Fotografia
La fotografia mi permette di rappresentare il mondo così come lo percepisco: vulnerabile e poetico, ma anche crudo e sfuggente. Il bianco e nero è una componente essenziale di questa ricerca, poiché conferisce a ogni immagine una qualità sospesa e senza tempo. Le mie fotografie si collocano al confine tra realtà e messinscena, nascono dall'incontro con paesaggi, naturali o urbani, o da un'esplorazione più intimistica, attraverso autoritratti o oggetti di uso quotidiano. L'idea di magia è molto presente nella mia visione di un mondo in cui tutto può trasformarsi, nascondersi, assumere forme diverse, dove il confine tra razionale e irrazionale non è ben definito. Luoghi, oggetti, corpi sono vulnerabili, intrisi di ricordi, emozioni, incontri.
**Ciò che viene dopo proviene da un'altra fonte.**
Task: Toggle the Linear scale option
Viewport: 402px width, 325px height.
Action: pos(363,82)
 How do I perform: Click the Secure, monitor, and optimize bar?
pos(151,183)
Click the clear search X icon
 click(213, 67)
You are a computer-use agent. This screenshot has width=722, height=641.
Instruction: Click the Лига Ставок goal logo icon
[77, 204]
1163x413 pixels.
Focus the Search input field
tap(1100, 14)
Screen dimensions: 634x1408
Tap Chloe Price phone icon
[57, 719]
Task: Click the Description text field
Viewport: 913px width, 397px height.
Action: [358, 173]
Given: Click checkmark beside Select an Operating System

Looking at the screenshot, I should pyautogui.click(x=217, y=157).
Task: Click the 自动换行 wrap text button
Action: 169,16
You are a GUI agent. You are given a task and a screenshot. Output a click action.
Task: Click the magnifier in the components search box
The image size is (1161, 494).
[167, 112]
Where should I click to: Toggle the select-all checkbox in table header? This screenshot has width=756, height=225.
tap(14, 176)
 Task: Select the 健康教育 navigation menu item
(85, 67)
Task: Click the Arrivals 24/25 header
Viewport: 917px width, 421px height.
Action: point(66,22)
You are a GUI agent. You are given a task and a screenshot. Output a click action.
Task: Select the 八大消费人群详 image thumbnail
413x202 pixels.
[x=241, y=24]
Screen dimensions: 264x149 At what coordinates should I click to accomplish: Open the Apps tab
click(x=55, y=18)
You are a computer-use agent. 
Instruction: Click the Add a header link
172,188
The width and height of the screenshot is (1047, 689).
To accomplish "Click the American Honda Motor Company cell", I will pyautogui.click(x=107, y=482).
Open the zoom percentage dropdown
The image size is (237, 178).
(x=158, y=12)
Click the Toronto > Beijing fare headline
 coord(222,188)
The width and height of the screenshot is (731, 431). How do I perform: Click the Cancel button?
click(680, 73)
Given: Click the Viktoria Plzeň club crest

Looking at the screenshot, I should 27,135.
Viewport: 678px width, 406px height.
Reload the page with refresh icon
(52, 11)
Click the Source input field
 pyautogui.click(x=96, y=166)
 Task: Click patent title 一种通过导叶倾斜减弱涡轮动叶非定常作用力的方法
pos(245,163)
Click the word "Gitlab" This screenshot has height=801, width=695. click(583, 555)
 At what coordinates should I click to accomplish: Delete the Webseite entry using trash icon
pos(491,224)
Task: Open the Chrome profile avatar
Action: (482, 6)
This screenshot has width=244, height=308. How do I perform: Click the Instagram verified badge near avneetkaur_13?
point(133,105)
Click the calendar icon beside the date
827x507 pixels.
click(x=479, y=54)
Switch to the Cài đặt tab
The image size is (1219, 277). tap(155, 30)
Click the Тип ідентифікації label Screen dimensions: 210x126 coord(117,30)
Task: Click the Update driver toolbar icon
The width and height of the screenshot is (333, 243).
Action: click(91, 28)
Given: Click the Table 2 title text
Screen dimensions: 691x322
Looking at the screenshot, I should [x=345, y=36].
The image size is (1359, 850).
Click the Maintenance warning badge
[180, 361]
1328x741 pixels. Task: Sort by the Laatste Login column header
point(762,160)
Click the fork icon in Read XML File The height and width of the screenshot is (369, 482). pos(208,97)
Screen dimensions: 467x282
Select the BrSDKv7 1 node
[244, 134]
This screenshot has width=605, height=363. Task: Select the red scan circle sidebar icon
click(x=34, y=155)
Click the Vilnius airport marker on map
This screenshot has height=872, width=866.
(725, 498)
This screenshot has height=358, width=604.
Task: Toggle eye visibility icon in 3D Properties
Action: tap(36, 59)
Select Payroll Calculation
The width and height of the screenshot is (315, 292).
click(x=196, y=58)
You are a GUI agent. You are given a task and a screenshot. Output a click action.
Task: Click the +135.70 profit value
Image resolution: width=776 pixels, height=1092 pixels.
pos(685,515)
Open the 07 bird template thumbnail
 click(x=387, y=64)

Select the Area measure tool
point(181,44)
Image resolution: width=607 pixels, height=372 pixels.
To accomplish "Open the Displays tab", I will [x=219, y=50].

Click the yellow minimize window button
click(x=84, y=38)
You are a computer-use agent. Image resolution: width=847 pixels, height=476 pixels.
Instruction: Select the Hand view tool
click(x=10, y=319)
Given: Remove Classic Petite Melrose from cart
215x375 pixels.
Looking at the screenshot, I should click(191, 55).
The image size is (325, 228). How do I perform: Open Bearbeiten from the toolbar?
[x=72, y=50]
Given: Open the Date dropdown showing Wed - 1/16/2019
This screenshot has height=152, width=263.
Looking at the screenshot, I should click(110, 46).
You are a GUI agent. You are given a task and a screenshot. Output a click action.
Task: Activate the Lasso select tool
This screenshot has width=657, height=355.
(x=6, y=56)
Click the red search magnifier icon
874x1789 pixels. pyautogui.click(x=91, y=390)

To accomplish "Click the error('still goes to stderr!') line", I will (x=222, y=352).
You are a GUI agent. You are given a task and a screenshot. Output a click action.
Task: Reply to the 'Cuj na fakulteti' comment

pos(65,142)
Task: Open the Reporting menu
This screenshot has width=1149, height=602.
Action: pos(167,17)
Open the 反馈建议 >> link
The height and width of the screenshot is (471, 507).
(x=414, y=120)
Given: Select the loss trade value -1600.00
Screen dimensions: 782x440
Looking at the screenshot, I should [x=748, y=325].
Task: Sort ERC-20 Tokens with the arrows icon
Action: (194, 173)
Scatto con una Minolta SRT 100x completamente manuale (obiettivo da 58 mm), utilizzando pellicola Ilford HP5. Sviluppo personalmente la pellicola e stampo tutte le foto a mano in camera oscura.
En Pièces
La creazione della serie EN PIÈCES si è sviluppata nell'arco di diversi anni ed è il risultato di un'esplorazione del mezzo fotografico, di me stessa e del mio rapporto con l'ambiente circostante.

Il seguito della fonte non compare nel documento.